Considered a ballistic missile shield, the S-400 is designed to protect key installations such as nuclear reactors, population centres and government installations and can intercept enemy missile more than 400 kilometres away. The cost of the acquisition and the number of S-400 systems India will acquire is not known at this stage.
In an interview to ITAR-TASS ahead of his departure tomorrow, Mr Parrikar has said he hopes to finalise the S-400 deal with Russia by the time Prime Minister Narendra Modi visits Moscow in December.Mr Parrikar has also made it clear that India stands committed to investing and being a partner in the development of the stealth Fifth Generation Fighter Aircraft (FGFA), a Sukhoi designed fighter presently being test flown in Russia. India has reportedly not been happy with the work share it was allotted in what was thought to be a joint-development project worth $30 billion. Speaking to ITAR-TASS, Mr Parrikar has said, "I have directed my officers to commence the negotiations as early as possible and close the first stage so that we can proceed further."
Though details have not yet been confirmed, India is also likely to sign a deal for the acquisition of a second Akula-2 class nuclear attack submarine from Russia and three Krivak class frigates which are in various stages of completion.
The Defence Minister's agenda for his Russia visit comes as the government's Defence Acquisition Council cleared defence projects worth more than Rs. 15,000 crores.

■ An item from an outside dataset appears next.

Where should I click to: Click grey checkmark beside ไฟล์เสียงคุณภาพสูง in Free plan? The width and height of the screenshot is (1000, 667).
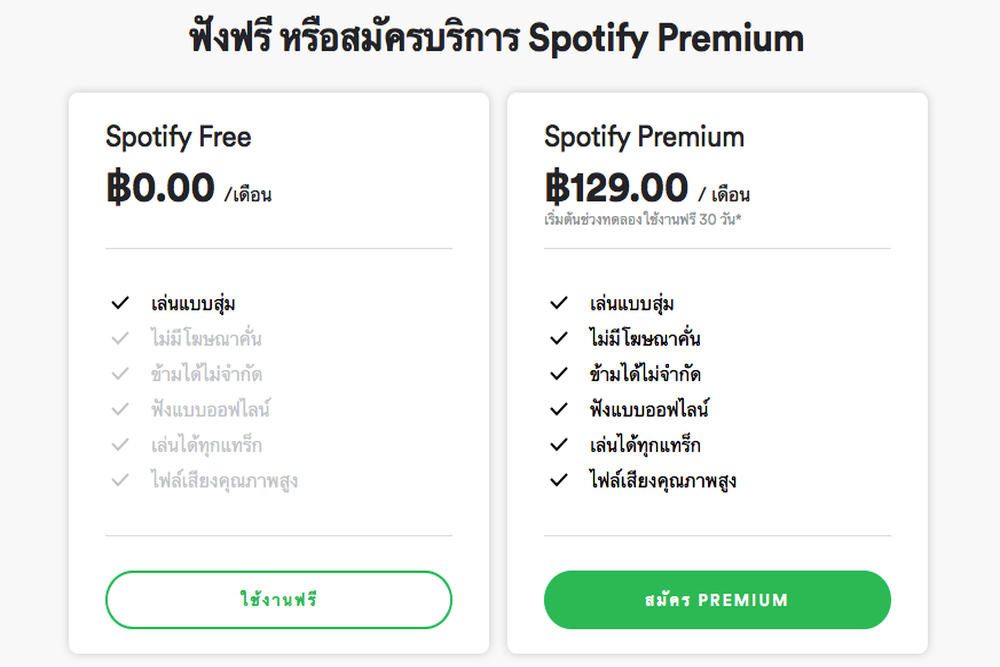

A few key items which were cleared include upgrading the Indian Air Force's two decade old Il-76 transport jets with new avionics and re-engining its fleet of six Il-78 air to air refuellers. This will cost Rs. 4300 crores.

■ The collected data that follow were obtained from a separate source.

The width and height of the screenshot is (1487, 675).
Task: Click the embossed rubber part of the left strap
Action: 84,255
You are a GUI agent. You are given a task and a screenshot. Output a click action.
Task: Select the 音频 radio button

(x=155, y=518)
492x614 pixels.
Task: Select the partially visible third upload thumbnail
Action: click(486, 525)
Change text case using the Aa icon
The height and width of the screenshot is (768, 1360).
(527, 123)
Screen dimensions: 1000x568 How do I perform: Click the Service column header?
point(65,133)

The Indian Army will acquire two regiments of 'Made-in-India' Pinaka multi-barrel rocket launchers for Rs. 3300 crores. Each regiment will come with 18 Pinaka launchers and associated systems.
The Navy will acquire four 3500 ton multi-utility vessels which will be built in India. This is likely to cost Rs. 2800 crores. These are unarmed vessels to be used for non-combat roles.
The Indian Air Force will digitise its existing squadrons of Russian Pechora missiles in an ambitious Rs. 1800 crore project, tenders for which will be sent out to Indian firms. Old analogue systems in the three-decade old Pechora surface-to-air missiles will be replaced by more modern and reliable digitised processors, data-links and other systems.